BetaNYC / citygram-services-nyc

Web content transformation proxies for open data API's
https://citygram-services-nyc.herokuapp.com/
4 stars 6 forks source link

Extract, transform, load #7

Open volkanunsal opened 9 years ago

volkanunsal commented 9 years ago

The question this issue is two fold. To start a discussion on how to transform existing datasets into a form that can work in a format that Citygram expects, and second to recommend a few tools that are out there, including one that we are planning to incorporate into the Data Portal.

Bad Data Problems

The most likely problem we are going to face in taking and transforming new data sets is that they will not be uniform and structured. They certainly won't fit to the expectations of Citygram.

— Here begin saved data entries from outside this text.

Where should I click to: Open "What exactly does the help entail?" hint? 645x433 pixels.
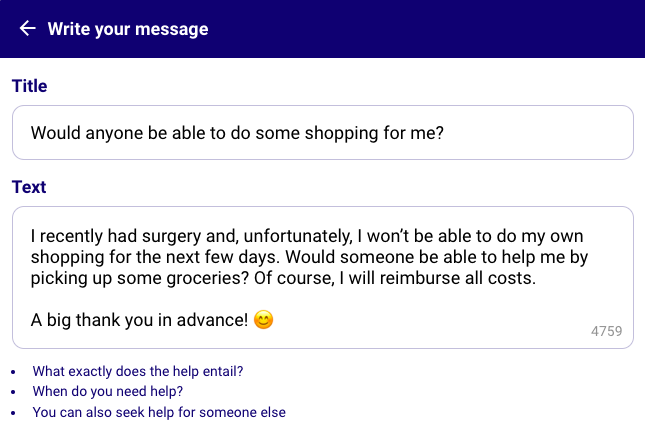pyautogui.click(x=138, y=371)
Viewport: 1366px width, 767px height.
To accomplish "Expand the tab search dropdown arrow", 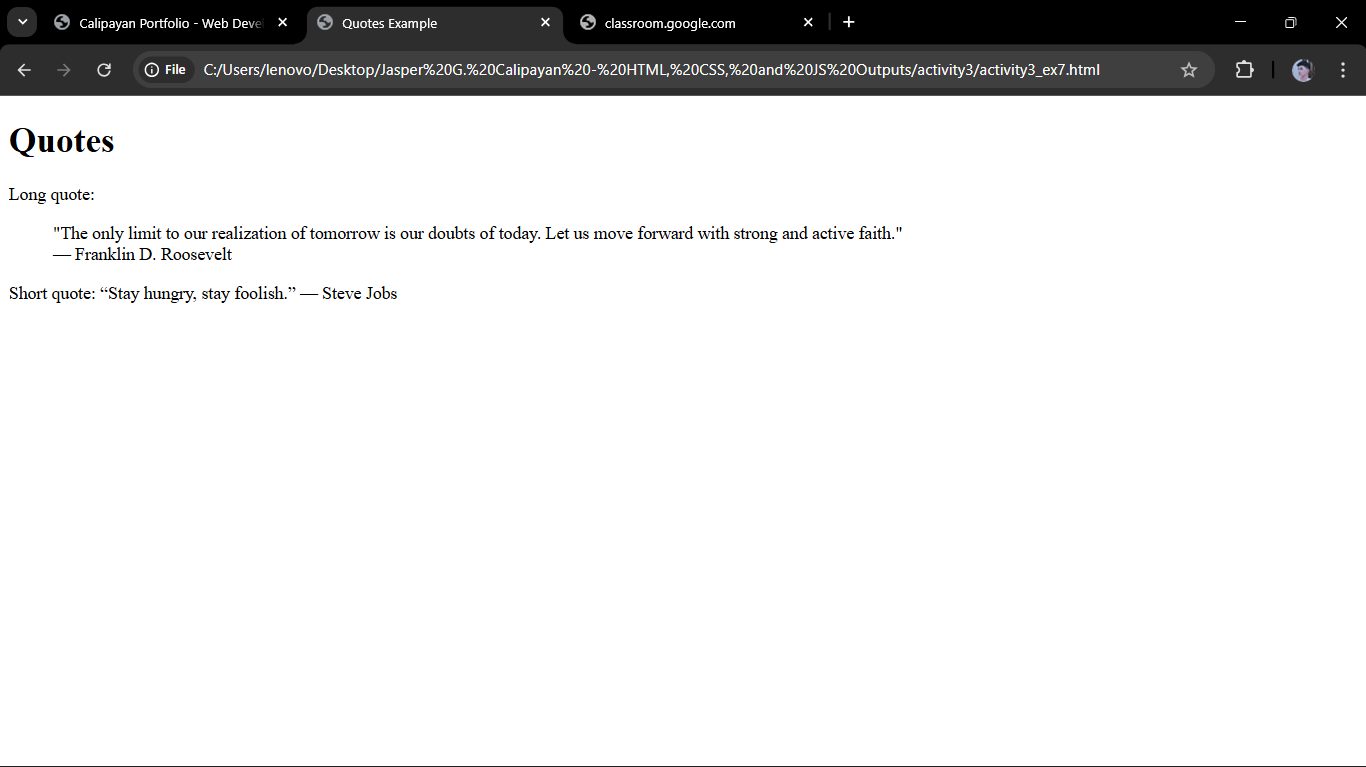I will click(22, 22).
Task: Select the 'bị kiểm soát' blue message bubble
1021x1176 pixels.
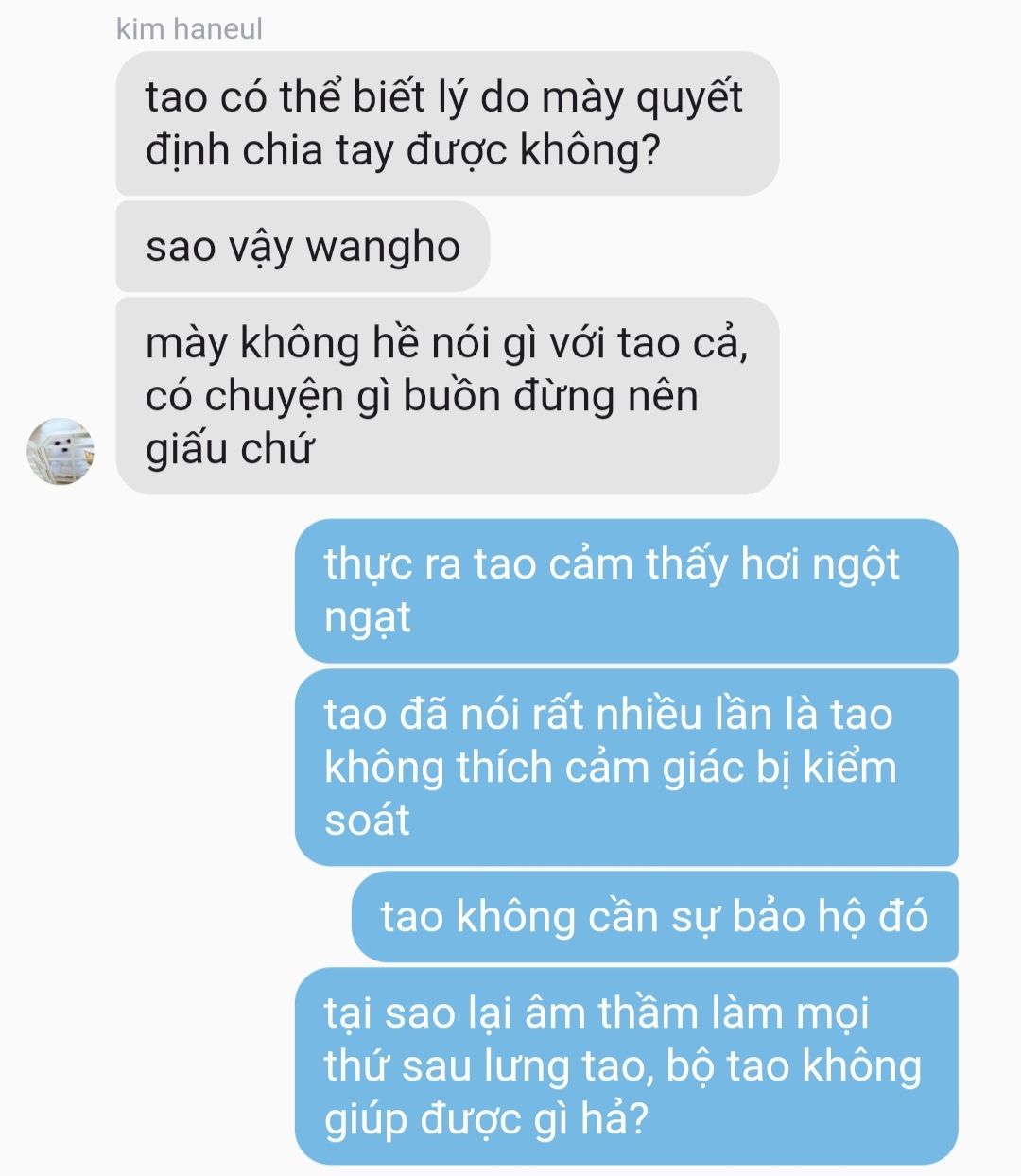Action: [627, 767]
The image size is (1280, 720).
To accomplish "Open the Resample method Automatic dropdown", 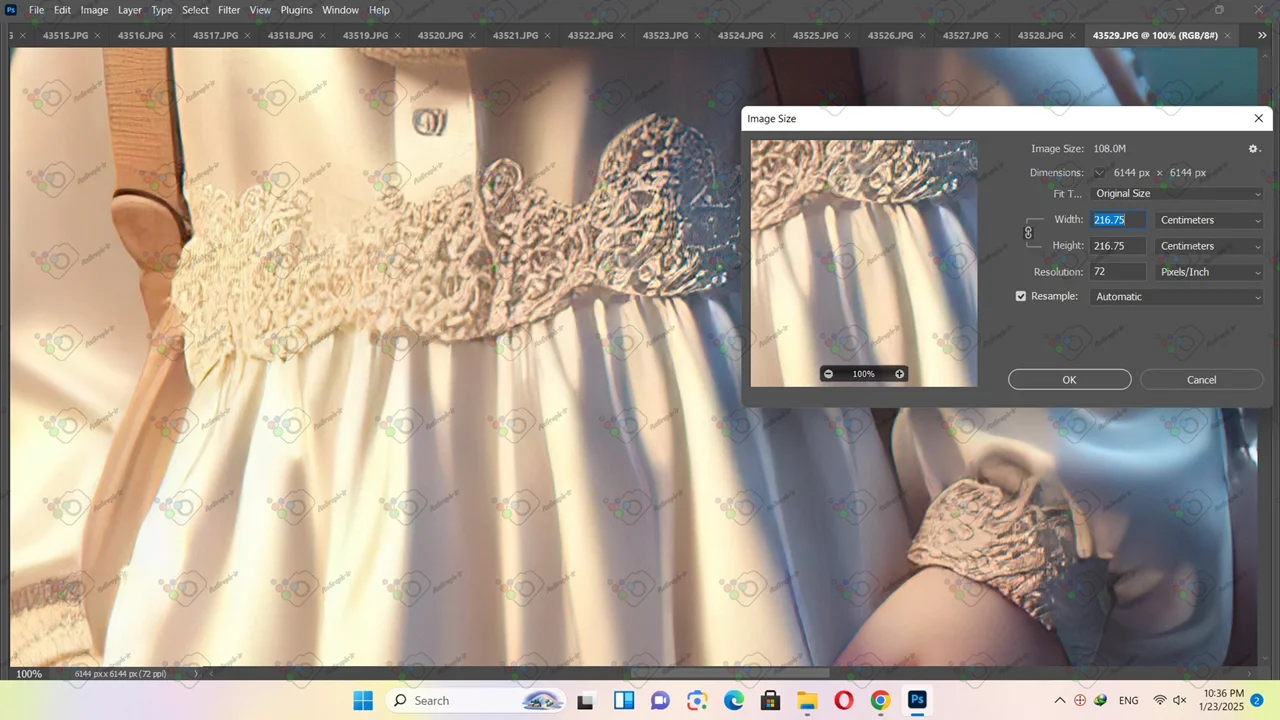I will [1177, 297].

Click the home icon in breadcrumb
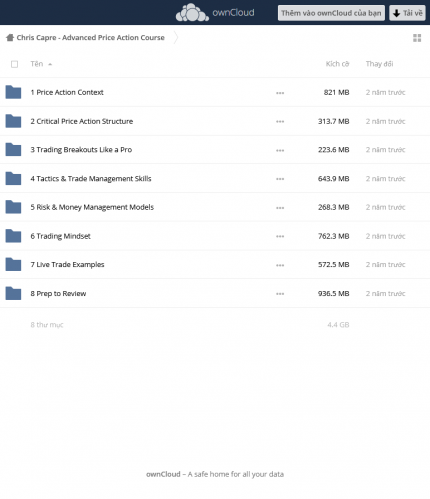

The general solution in such cases is to write a script to clean up the dataset to make it digestible by our system.

Second problem is maintaining the transformation scripts when the original data source changes.

Third problem is how to transform with streaming data sources that provide a near-realtime data source.

Solutions

PGLoader is a commandline utility for importing data from various sources into a Postgres database using a SQL-like transformation script. It can deal with streaming data sources and does not choke when it encounters bad data, instead saving bad data into a file and giving you a discreet warning. PGLoader is production ready right now.

Dat is a project led by former Code for America fellow Max Ogden. It is an ambitious software project that is on track to become Git for Big Data. Even though it's still young, there are some live pilot projects right now. At BetaNYC, we are planning to integrate it to our data portal soonish. However, Dat might be still rough around the edges. It will take some exploratory work to retrofit it to existing workflows. In the long run, this tool would be a great fit for streamlining the data intake process of Citygram.

fma2 commented 9 years ago

Thank you @volkanunsal! I'm looking into both of them

fma2 commented 9 years ago

Both links weren't working.

Reposting-- http://pgloader.io/ http://dat-data.com/

volkanunsal commented 9 years ago

I fail at internetz. :smiley: